C++ is a lot nicer with variable interpolating fstrings and the ability to concisely test cross products of flow control.

Unexpected result I should have expected: asking Claude to write C++ parsing and string manipulation code with std::string works much better than asking it to write the equivalent C code. I can think of a few possible explanations...

Another day, another learning something C++ screwed up

Ironic glitch when asking Claude about code not counting string length correctly due to escape sequences...

Realized there is a trap for other langs trying to adopt Python style f-string interpolation. In Python you can write `f"{'hello':>15} world"` to write out hello with 15 padding. But how would that work in C++ or Rust? They only have one syntax for string literals! Escaping.. 1/2

Exceptions should have a method to write their message out to a stream rather than returning a string. Avoids allocations.

New discovery: running gnu parallel with `--noswap` is 5x slower. Fun fact: I don't even have a swap partitition 🤷‍♂️

Still surprised nobody has risen to dethrone Python for general scripting/glue just based on this

"Why is this script slow? Lets trace the processes." "Wait wtf is this, why are there a ton of sleeps? I never call sleep?" "Wait why is gnu parallel shelling out to sleep?!"

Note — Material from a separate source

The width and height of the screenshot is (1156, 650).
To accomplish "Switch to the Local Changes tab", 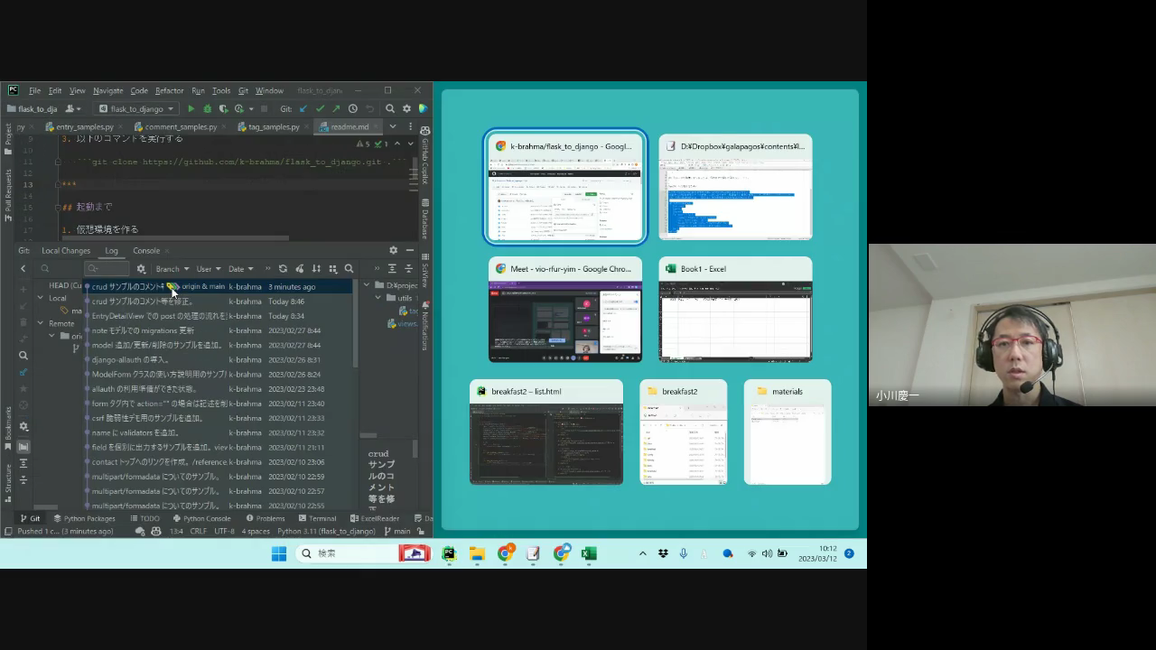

Faster Python forks are the invading-Russia-in-winter of software optimization Build systems are the invading-Russia-in-winter of software design

You want man pages? configuration.nix: documentation.man.enable = true; dev shell for a specific project: this?!

Spent a couple days setting up new laptop with nix + home manager (first time), came back to my real work and immediately stomped the bug that I'd wasted hours on before. Pretty sure the lesson here is to go down all rabbit holes.

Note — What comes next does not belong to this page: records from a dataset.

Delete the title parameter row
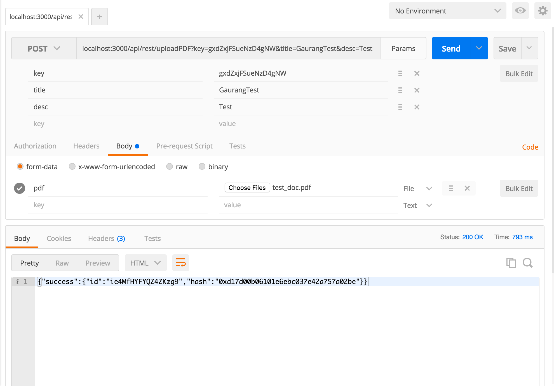This screenshot has width=554, height=386. 417,90

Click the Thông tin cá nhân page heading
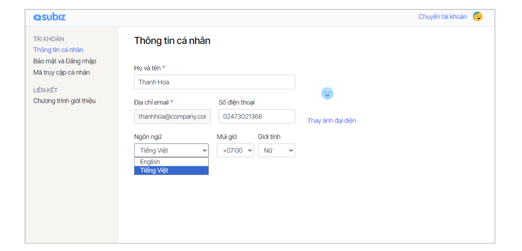coord(172,41)
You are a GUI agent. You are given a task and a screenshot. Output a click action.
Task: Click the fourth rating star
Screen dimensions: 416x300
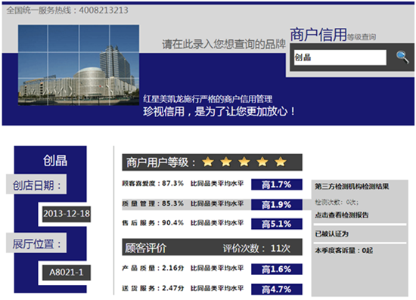point(262,162)
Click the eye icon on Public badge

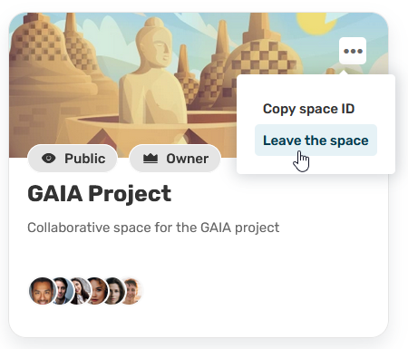tap(49, 158)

The best argument against a language that exclusively supports structured concurrency is you can't implement a good runtime for structured concurrency with structured concurrency.

Did you know that bash comes with a profiler, but only if you're sick enough?

uh, ok

Not enough people appreciate that byte buffers are a powerful (and the cheapest form) of polymorphism. Doesn't matter what container type you're using if you can pass me contiguous slices.

AFAICT there is no way in C++ to express a concept that requires a container implement emplace_back. You can't require the existence of template method, only test that specific instantiations work. The irony of the feature that only exists for templates to not support templates..

Say you have a buffer where bytes [0,N) are no longer needed, and [N,M) are. You get a request to put more than M bytes into the buffer (so you must resize). Ideally you would not copy the first N bytes into the new allocation, but that's not supported any typical 'resize' op.

It's lame that neither C++ nor Rust provide the ability to change the type of a variable in place. In C++ `reinterpret_cast` is almost always undefined behavior (and won't prevent the local with the old type from destructing), `bit_cast` copies, and in Rust `transmute` copies.

Which is better for preventing pointer invalidation when a buffer resize occurs, handles that use double indirection or handles that use single indirection but form a (known small) intrusive linked list that we iterate and patch on resize? o3-mini-high disagrees with the others.

What is the maximum number of destructors generated for a single C++ class inside a binary compiled for Linux x86-64? Not counting duplicates due to inlining/optimizations, and considering every instantiation of a class template to be a different class.